ENTRIES PROVIDED:
───

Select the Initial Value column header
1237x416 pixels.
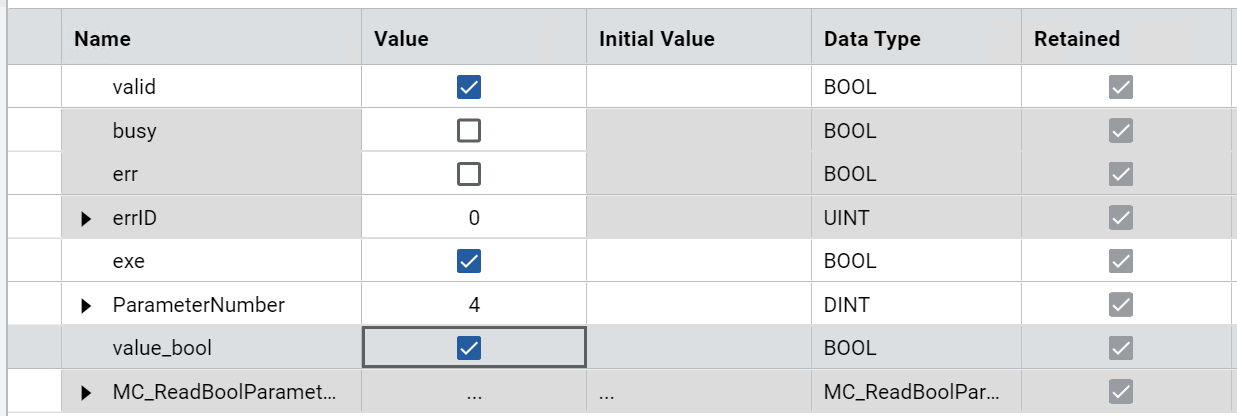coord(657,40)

───

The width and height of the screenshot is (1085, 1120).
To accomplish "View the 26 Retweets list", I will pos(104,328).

───

WHAT THE TASK REQUIRES: Render the part of the data that opens with the line containing "Select the Initial Value column header" and closes with the line containing "coord(657,40)", both of those lines included, as a numbered list. Skip blank lines and leave the picture out.

FINISHED TASK:
1. Select the Initial Value column header
2. 1237x416 pixels.
3. coord(657,40)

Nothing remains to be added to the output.